El amor cortés intenta, pues, salvaguardar los cuerpos de las mujeres nobles del libre acceso al cuerpo siervo, que todavía es una constante. Y tanto como en la sociedad romana, el matrimonio puede considerarse desde el punto de vista del patriarcado como una servidumbre del cuerpo femenino, y el amor cortés (adúltero) como resquicio para el ejercicio del libre albedrío femenino. El amor como fuga del sexo, pero también como recordatorio constante de las dificultades de sincronización entre sexo, deseo y poder. En ello andamos todavía.

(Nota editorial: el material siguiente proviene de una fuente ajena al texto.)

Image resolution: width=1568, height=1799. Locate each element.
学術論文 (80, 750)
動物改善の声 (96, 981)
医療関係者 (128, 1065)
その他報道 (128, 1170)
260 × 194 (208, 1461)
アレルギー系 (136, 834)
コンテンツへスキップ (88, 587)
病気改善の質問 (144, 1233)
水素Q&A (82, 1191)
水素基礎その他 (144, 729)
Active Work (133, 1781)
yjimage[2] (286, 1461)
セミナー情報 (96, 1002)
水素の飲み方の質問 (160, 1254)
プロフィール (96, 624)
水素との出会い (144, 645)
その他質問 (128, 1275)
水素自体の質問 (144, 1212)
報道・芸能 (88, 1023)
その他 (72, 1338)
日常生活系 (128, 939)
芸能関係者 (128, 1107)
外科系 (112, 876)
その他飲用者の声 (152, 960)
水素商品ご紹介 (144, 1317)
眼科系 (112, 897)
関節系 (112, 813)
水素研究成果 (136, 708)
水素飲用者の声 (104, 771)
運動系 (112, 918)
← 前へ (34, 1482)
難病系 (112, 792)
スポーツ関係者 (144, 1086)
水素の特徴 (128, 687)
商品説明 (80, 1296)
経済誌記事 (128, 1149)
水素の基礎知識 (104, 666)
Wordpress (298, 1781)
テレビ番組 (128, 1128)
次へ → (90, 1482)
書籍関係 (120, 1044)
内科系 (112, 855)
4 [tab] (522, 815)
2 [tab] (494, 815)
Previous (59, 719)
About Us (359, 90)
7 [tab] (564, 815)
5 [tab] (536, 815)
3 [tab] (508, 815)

Nuestra moderna actitud hacia el sexo es, hoy en día, más romana que cristiana, aunque ambas perduran en una compleja mezcolanza. Con todo, alguna luz arrojan sobre nosotros las lamparillas y las pinturas eróticas, que pueden equivaler a nuestro libre acceso a la imagen del sexo y de los cuerpos desnudos en la cultura popular, que naturalmente la pornografía extrema hasta el límite. Una nueva romanización, en cierto modo, que no debe ocultar que ese tipo de profusión icónica en el mundo romano estaba ligada al acceso al cuerpo siervo. No, no pretendo afirmar que pornografía y prostitución, o pornografía y abuso o maltrato van de la mano (aunque en ocasiones sea así). Su omnipresencia en la cultura popular más bien indica que la pornografía es, para nosotros, la vía de escape a la normativización del acceso a los cuerpos: una normativización que los avances en la liberación de la mujer del yugo patriarcal han acentuado. Ahora, afortunadamente, el libre albedrío de las mujeres exige complejas fórmulas de acercamiento y complejos límites que podemos obviar, al menos para una satisfacción inmediata, mediante la pornografía. Y también podemos decir que, para una parte de sus consumidores, las imágenes sexuales, más que expresar el poder de su consumidor, como para los romanos, expresan el deseo de poder masculino sobre el cuerpo femenino que el desmantelamiento de la sociedad patriarcal ha convertido en vergonzoso y pecaminoso: socialmente inaceptable y espiritualmente malo. No pretendo que ésta sea una interpretación única y global del fenómeno de la pornografía moderna, porque no lo es en absoluto: hay mucho más, y no todo necesariamente malo, pero creo que esta interpretación ayuda a entender algunos aspectos del fenómeno.